I really just want to lick Kendra’s brain and gain enough knowledge to get this bloody thing done so we can move on to the enormous list of other things to be done this trip.  The schedule is woefully behind at this point, and I’m getting nervous!

Sunday, July 17, 2011

In Which I Tell What I’m Gonna Post About Later:

1) American Duchess “Georgiana” shoes - After having them in my possession for almost a full week, I finally pulled them out and tried 'em on. I'll talk in detail about them later. (Probably)
2) Plan A B C D for Barons War Dress. Yes. I have found a solution to partlet woes, sleeve worries, and veil angst. Tis a cunning plan. (I’m going to pretend I meant to go this direction the whole time, no really.)
3) Awesomeness that I received today yesterday for Barons War
4) Ancient Greek "chopines". Awesome, right? Right.

Friday, June 3, 2011

HOORAY!

Kendra of Démodé pointed out there are new, improved pictures on the Kyoto Costume Institute picture gallery.
….which prompted me to go re-poking around……
……….which led me to……..BLACK LACE* ONNA 18th c gown! Hooray! It’s too late for the gown I’m doing (boo!), but it’s one step closer.
Hopefully I’ll forget about the big black lace search again and next time I’ll find something ~5 years of what I’m looking for?
*Now I want this dress too. Argh! Update: OHMIGAWD! The sleeves are LACED CLOSED!

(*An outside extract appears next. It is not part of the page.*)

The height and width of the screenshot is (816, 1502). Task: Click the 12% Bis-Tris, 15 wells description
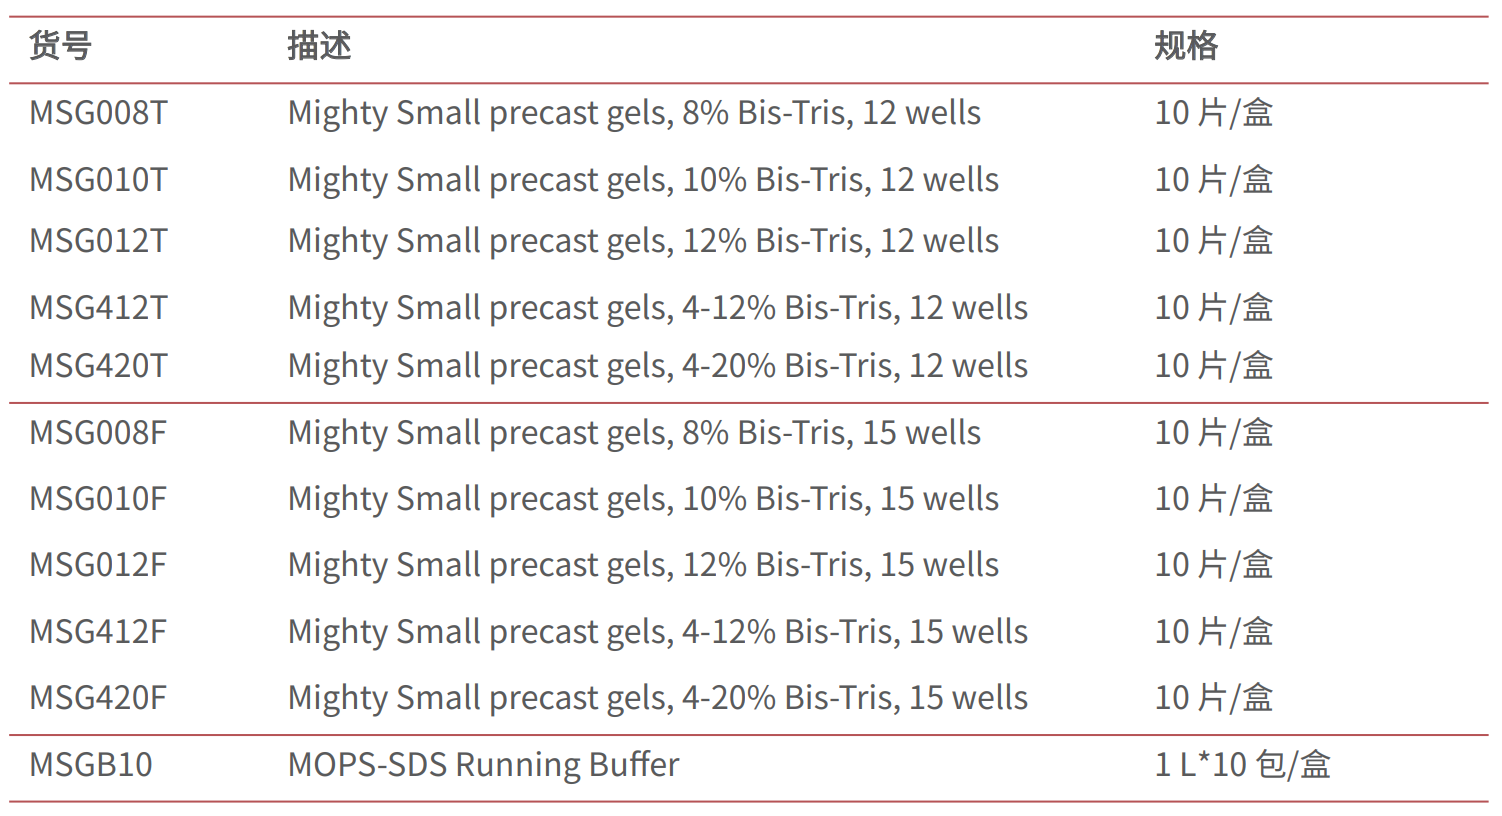coord(643,565)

Another update: Check this beauty out! I'm so distracted.....

Friday, May 6, 2011

Trapunto–I may have found the perfect project!

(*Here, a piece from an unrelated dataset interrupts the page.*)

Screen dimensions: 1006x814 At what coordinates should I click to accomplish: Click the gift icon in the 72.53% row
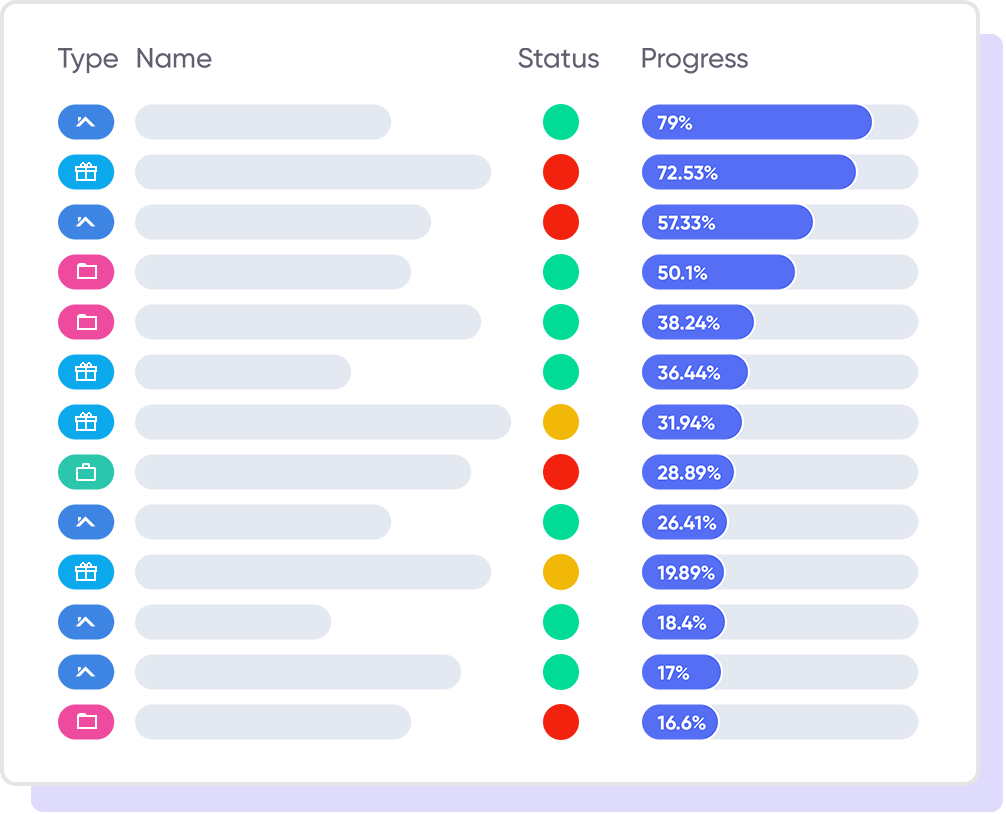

I’ve been itching to put my newly-found trapunto skillz to work, but was hesitant to start on a full-size quilt.  (quite daunting for the beginner!)

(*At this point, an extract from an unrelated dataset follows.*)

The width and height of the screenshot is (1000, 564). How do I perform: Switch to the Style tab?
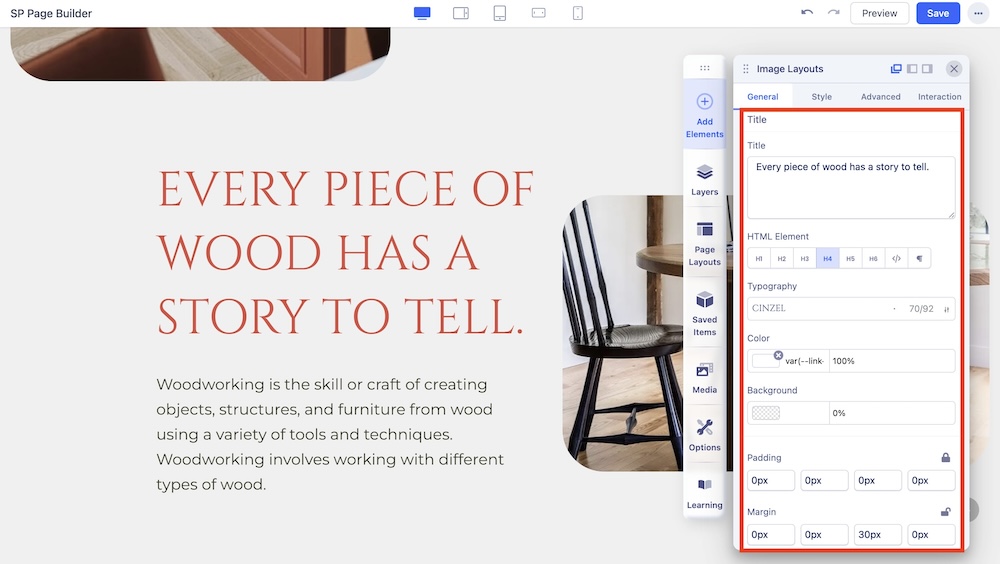coord(821,97)
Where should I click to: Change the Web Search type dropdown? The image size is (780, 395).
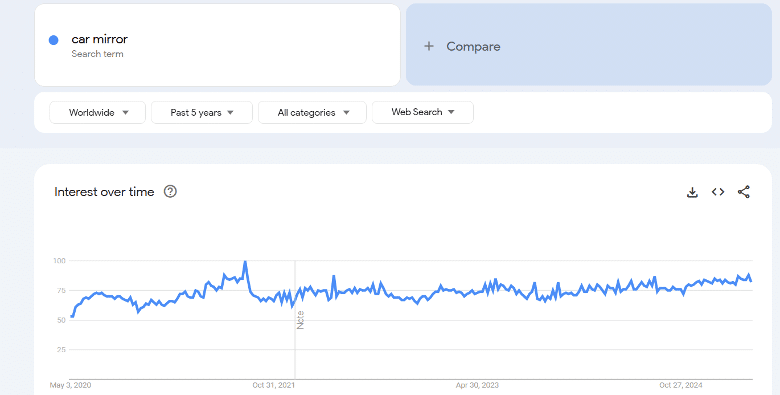coord(423,112)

I eventually had a brain flash; “Hey, wait, I think I remember seeing quilted stomachers at some point or another…..I wonder if there are any that use that technique?”

Lo and behold, I found the perfect project!  Not too big to be overwhelming, actually useful, and just complicated enough to be slightly amazing!

2006AR0192_jpg_lStomacher, V&A Museum

The description mentions that there is also “drawn-thread-and-pulled-fabric work” (which I also happen to be able to do!), although I’m not sure exactly what’s going on with the design. 

From the Victoria and Albert Museum:

“A stomacher is a decorative panel of fabric, usually triangular in shape, worn to fill the space between the front edges of a woman’s open gown. The stomacher formed part of the ensemble of fashionable women’s dress from the 1680s to the 1780s. This example incorporates whitework embroidery, quilting and cording. In the latter technique, parallel lines of stitching have been filled with short lengths of linen cord, inserted from the back of the fabric. The bold design includes flowers, leaves, pomegranates and shells. As quilting and cording were popular techniques for petticoats and informal jackets, this stomacher may well have been part of a matching ensemble.”

It would be nice to have the option of making a fully matching ensemble, although I don’t think that would happen for quite some time!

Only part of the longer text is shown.